Le jargon étudiant peut être trompeur, avertit cet éditorial du Philippine Daily Inquirer. . Dans le lexique des universités du pays, “barbare” est ainsi un “terme dérisoire utilisé pour décrire les personnes non membres des confréries, qui exigent comme droit d’entrée un prix souvent élevé”.
Car le bizutage rituel pour entrer dans une des nombreuses fraternités estudiantines que compte le pays passe souvent par des coups de “pagaie en bois sur les fesses”, détaille le média anglophone, avant d’ajouter que parfois “un initié paie du prix ultime de sa vie l’honneur douteux d’être appelé ‘frère’”.
Le quotidien énumère ensuite les fraternités les plus meurtrières de ces dernières décennies : Tau Gamma Phi a fait au moins quinze morts, Alpha Phi Omega en décompte au moins six, le bizutage de l’Académie militaire des Philippines est lui responsable d’au moins six décès.
Des dizaines de morts
“Au total, près de soixante jeunes hommes ont péri sous les coups de leurs futurs frères pour ne pas être traités de barbares. Le nombre réel est certainement plus élevé, étant donné le secret auquel sont astreints de nombreux membres de ces groupes”, se désole l’éditorial, quelques jours après la découverte du corps difficilement identifiable de l’étudiant John Matthew Salilig, battu à mort avec une pagaie et dernière victime en date du bizutage des fraternités.
Ces dernières décennies pourtant, les Philippines se sont dotées d’un arsenal législatif censé empêcher de nouveaux drames de ce type. Une première loi de 1995 punit les blessures physiques – fatales ou non – liées au bizutage de peines pouvant aller jusqu’à la prison à vie.
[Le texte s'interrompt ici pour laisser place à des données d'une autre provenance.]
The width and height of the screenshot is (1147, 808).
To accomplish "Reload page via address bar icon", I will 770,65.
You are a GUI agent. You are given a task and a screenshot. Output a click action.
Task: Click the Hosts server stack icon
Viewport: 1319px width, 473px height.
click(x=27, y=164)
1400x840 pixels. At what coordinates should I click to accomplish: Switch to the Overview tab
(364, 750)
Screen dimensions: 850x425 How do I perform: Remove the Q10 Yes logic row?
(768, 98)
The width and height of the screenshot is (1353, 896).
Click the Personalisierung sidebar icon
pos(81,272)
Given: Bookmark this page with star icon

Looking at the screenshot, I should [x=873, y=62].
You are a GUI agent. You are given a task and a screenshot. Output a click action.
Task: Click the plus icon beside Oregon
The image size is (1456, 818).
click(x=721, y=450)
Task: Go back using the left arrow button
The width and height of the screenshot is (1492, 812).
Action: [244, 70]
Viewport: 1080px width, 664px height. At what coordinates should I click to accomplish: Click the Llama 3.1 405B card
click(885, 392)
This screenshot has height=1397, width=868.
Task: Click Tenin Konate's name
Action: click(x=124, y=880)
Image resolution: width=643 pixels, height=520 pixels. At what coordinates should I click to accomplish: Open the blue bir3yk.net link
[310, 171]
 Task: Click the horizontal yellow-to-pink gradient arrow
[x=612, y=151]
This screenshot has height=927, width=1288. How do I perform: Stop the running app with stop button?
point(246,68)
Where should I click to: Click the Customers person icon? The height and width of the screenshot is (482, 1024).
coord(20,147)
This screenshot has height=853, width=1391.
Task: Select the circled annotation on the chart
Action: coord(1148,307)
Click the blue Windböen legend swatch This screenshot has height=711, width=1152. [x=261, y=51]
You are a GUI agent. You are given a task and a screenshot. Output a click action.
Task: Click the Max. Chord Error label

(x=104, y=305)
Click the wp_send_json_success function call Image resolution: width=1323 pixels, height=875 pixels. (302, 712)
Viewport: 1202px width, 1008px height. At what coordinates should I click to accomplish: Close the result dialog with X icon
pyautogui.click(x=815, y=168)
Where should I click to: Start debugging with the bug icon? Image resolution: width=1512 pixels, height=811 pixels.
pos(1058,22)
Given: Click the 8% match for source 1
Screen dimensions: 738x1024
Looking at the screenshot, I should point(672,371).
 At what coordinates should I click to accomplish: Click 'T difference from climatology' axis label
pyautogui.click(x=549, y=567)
Une autre loi interdit tout simplement le bizutage
Interdire les fraternités ?
Mais le fossé entre ces lois et leur mise en pratique est abyssal, regrette le Philippine Daily Inquirer, qui note que les fraternités sont, de surcroît, influentes “parmi les forces de l’ordre, les avocats, les procureurs et les juges”.
Si certains groupes d’étudiants philippins et la procureure générale Persida Acosta ont ces derniers jours demandé l’interdiction pure et simple des fraternités, le Philippine Daily Inquirer estime, lui, qu’il n’y a pas de “solution facile” face à ces “fraternités, profondément ancrées dans la société”. Le quotidien demeure cependant certain d’une chose : “John Matthew Salilig […] a vu ses futurs frères lui asséner soixante-dix coups sur les membres inférieurs, le faire vomir, déféquer et perdre connaissance. Au lieu de l’emmener à l’hôpital, ses futurs frères l’ont enterré dans une fosse peu profonde. (… ) Les vrais barbares ne sont pas les non-initiés, mais les membres de ces fraternités.”